平成14.6.30 富士見書房刊行
『飯島晴子全句集』より
誰かのエッセイで、料理が美味いだとか不味いだとか言うのは下品なことで、店内で美味いとか不味いとか言ってる奴は最低だ、みたいなことが書いてあるのを読んだことがある。
でもねぇ、それぐらいしか楽しみなんてないんだから、不味いはともかく、美味いってのは言ってもいいじゃない、と思う。
子どもの頃一番の御馳走は、福山(近くの一番大きな街)のそごう(馴染みのあるデパートと言えば)に連れて行ってもらい、そこで天丼を食べることだった。

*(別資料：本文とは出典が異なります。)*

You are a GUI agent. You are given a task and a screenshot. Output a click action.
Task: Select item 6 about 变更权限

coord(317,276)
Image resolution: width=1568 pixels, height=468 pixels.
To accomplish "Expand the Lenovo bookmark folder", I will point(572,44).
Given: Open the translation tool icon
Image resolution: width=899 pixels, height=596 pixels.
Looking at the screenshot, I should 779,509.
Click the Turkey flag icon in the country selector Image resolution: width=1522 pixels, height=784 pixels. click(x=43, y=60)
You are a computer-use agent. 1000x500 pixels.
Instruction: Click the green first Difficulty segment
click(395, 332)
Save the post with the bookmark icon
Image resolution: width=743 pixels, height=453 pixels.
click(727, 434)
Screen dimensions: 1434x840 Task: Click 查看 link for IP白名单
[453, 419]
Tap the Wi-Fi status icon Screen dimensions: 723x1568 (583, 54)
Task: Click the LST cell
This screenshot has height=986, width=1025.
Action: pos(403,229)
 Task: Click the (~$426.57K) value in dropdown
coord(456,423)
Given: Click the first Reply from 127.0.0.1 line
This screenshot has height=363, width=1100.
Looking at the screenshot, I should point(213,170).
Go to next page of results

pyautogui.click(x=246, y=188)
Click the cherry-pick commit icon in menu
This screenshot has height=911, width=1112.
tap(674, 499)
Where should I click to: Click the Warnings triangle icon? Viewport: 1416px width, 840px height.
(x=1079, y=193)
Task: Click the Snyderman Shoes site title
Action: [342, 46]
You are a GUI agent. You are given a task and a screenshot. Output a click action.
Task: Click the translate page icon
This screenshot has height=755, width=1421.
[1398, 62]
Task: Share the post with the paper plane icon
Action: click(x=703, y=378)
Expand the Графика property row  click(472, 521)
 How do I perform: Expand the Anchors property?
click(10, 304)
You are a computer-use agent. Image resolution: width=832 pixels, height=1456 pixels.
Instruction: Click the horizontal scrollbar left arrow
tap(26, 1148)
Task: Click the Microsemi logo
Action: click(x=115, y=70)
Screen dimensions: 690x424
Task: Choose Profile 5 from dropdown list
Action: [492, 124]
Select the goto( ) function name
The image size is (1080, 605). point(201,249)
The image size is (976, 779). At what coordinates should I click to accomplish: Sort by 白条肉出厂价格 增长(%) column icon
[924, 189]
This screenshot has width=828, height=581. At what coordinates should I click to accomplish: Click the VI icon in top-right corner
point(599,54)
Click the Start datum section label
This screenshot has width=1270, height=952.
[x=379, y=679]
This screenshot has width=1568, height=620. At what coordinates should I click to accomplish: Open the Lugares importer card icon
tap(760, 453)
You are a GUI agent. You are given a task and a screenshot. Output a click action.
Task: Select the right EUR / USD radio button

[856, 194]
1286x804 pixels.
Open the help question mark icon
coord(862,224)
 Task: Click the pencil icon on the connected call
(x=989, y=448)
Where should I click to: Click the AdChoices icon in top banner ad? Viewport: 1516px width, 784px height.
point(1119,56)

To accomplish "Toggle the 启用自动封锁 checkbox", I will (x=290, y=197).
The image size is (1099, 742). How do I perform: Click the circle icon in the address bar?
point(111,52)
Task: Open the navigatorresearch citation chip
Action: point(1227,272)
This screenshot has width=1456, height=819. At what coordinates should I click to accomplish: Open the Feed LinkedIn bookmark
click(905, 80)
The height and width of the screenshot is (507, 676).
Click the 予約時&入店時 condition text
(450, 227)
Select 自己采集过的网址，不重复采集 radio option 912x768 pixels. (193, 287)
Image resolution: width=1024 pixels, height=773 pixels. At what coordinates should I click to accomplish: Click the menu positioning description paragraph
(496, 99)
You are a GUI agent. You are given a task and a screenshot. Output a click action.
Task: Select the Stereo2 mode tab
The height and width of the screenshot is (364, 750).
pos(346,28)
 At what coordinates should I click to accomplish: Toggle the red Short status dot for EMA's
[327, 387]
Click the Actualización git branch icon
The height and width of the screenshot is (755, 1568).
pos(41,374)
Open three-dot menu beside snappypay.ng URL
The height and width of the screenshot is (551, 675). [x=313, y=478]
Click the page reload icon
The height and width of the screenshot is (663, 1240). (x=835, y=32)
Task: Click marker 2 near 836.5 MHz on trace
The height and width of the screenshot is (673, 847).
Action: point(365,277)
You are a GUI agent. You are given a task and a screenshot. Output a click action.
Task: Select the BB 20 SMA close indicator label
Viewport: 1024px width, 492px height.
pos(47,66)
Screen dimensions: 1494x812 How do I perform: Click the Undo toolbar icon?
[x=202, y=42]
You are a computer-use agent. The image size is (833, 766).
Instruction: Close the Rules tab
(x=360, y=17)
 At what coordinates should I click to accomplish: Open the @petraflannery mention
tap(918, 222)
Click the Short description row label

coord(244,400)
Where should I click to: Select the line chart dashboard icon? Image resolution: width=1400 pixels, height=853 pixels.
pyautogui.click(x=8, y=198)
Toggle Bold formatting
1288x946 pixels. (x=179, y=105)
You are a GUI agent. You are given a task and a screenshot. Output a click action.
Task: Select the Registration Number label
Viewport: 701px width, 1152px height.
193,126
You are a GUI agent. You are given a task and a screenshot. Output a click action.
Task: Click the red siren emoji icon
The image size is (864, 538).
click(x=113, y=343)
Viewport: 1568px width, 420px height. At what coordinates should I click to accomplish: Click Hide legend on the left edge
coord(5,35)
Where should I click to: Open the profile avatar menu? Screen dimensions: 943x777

デパートって、今はどうだか知らないけど、僕の子どもの頃はまだ特別感がありました。
その影響か、今でも天丼が大好きです。
『朱田』を読んでいきます。
墓地の霧はげしくつかふ父方や
父方は。
遅れて着く花粉まみれの人喰沼
晴子さんの「沼」は普通の「沼」ではなくて、人喰沼でないと合わないんだろううなぁと。合う、合わない、は句集においてとても大切なんだと思う。
はるばると蓬のさがる故人の手
たらん。
窓ひとついつも粗食の鶴がゐし
鶴に暴食なし。
鷺のくる家少年の鏡荒れ
何かが起こる、鏡から。
玉葱はいま深海に近づけり
古代の世界を覗きに行くように。
われをよぶ父よあかるく蛭とおよぎ
くねくねの。
小鳥来る薄き机をひからせて
清潔な机。
男らや真冬の琴をかき鳴らし
真冬にはあるハイテンション。
一月の長い谷底恋のごとく
入口だけ少し見えているけど、ほとんどが謎、そういう世界。
紅梅にかたいけむりを遣りにけり
遠い過去と現在が交差している感じが面白い。
火の中にゐる高齢の玉葱たち
よれよれの、玉葱たち。玉葱婆。
音もなく山を走れり星まつり
荒々しい時、精神が澄む。
鵜の海に青き着物のちから無く
鵜と青だけで不思議な世界になった。
紅梅をはたき幻てのひらに
ここに。
かの后鏡攻めにてみまかれり
目がぁー、目がぁー、というのはムスカ。
青麦のほかは何んにも見えない妻
どっちがいいんだろう。青麦だけ見え過ぎるのもそれはそれで。
孔子一行衣服で赭い梨を拭き
孔子一行がそこに居るかのような。ぞろぞろとその姿が見える
大洪水孔子は琴や敲きけん
句集で読むと、前に出てきた真冬の琴を、の句が思い出された。
栗いろにこころをあはせ上人たち
良いこころ、それは栗色。
ひきつづき身のそばにおく雪兎
可愛く切ない存在としての。
正体をくらましてゐる菠薐草
ですが、菠薐草。
落し水朝から琴を教へにゆく
琴、お好きですな。孔子の幻がちらつく。
秋の板しきりにたたき美童なる
たたくから敲く、秋の板から琴、孔子から美童、と行ったり来たりするイメージがちらつく仕組みがあるんじゃないかと思うと読み過ぎかな。晴子さんの句は句集で読むと様々な遊び心が隠されている気がする。
雪女けふもみどりの布団にゐる
けふも、ゐるのですな。
紅梅を横着に見て山に入る
へー、ほー、と。梅は本来そういうものなのかも。
海鳥やひとびとゆるく着物着て
着物が脱げてしまうと、海鳥になって飛んで行ってしまいそうな。そんな読みもしたくなる。